From Heather King:
She decided to become a Catholic.
But what was her vocation now? Hitz wondered.
“Never short on self-esteem, I was sure that God would want me to do something quite unusual. … I figured I could live in a poor neighborhood as a sort of Catholic anarchist, teaching Greek and Latin out of my living room to the locals.”
Instead, she sold her car, gave away her furniture, put her books in storage, and for three years lived under obedience at Madonna House, a Catholic lay community in Combermere, Ontario, founded by Servant of God Catherine de Hueck Doherty (1896-1985).

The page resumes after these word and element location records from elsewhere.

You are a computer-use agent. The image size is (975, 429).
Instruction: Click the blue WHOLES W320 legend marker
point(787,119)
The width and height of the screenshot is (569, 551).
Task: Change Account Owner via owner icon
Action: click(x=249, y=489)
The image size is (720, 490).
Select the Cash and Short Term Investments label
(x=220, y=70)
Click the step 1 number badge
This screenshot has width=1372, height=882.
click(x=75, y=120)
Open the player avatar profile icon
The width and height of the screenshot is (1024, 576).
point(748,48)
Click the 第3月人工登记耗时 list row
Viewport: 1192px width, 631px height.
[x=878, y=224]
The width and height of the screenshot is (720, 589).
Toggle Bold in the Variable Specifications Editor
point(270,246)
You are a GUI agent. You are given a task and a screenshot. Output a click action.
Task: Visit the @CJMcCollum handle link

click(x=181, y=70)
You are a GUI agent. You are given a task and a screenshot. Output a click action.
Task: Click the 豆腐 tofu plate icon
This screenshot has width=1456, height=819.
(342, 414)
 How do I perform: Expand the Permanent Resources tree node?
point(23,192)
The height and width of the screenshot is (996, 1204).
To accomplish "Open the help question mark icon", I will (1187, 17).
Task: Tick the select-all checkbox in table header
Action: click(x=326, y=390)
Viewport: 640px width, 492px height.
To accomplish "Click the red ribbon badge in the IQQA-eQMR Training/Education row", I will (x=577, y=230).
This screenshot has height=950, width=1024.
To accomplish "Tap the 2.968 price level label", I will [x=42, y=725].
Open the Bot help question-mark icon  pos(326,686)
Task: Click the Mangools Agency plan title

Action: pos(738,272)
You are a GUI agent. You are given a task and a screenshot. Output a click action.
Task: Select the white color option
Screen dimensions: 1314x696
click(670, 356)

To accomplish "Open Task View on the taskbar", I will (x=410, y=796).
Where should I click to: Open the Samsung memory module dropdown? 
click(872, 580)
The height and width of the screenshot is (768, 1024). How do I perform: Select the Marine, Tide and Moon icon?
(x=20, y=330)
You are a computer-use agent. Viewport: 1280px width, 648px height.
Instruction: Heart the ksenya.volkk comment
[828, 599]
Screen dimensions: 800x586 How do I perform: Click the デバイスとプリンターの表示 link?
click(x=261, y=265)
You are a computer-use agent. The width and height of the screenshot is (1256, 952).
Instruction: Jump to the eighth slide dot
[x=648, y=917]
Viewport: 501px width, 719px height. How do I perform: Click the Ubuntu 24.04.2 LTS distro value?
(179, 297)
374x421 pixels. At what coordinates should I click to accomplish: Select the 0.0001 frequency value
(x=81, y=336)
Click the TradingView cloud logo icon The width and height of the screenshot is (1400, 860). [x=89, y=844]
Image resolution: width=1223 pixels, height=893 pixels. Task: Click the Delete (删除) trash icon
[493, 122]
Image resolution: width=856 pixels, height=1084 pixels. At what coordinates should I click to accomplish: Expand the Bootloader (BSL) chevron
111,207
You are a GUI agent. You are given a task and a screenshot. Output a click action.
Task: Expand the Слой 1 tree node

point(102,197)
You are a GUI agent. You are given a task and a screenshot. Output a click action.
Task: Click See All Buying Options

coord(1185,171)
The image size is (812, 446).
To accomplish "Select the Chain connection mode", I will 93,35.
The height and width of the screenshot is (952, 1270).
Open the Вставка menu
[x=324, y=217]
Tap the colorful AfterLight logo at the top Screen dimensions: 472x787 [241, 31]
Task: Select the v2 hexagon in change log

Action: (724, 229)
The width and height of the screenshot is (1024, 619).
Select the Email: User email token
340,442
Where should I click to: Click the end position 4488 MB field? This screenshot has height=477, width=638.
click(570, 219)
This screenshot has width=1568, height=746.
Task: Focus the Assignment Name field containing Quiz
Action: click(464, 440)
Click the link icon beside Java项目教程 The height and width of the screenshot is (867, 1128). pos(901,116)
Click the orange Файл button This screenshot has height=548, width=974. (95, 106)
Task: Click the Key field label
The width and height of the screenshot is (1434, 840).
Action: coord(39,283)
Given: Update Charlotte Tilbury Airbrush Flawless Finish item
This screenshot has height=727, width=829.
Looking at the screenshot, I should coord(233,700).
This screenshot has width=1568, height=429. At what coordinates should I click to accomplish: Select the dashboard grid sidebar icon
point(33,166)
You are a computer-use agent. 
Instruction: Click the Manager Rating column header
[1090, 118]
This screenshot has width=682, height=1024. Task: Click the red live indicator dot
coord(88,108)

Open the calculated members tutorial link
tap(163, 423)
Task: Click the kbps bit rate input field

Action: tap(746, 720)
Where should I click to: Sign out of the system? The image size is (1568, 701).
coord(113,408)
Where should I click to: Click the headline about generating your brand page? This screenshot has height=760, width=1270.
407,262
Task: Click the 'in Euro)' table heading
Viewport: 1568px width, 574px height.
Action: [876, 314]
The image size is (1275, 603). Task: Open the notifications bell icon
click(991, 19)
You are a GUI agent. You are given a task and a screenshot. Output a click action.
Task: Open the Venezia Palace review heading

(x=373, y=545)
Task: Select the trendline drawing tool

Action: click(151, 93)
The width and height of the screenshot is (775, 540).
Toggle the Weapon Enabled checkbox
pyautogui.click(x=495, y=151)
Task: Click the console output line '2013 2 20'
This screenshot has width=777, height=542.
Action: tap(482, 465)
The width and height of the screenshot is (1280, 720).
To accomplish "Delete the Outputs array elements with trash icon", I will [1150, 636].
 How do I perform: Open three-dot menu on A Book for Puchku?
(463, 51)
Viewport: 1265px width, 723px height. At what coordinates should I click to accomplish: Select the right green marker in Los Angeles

The life is rigorous: no internet, virtually no time alone. “All that was permitted to me was a full, ordinary human life: work, service, friendship; leisured time in nature … lovingly prepared liturgical celebrations.”
Hitz saw the profound value in such a life. At the same time, she thought hard about the point of higher learning. She began to realize she was stifling her deepest desires and gifts. She began to think of returning to the small college that had first nurtured her thirst for learning, for asking the deep questions, for pondering the works of those who have asked those questions before us: Homer, St. Augustine, Dante, Dostoevsky.
She realized that throughout time and history there has been a huge unremarked upon body of “ordinary people — library users, taxi drivers, history buffs, prisoners, stockbrokers — doing intellectual work without recognizing it as such or taking pride in it.”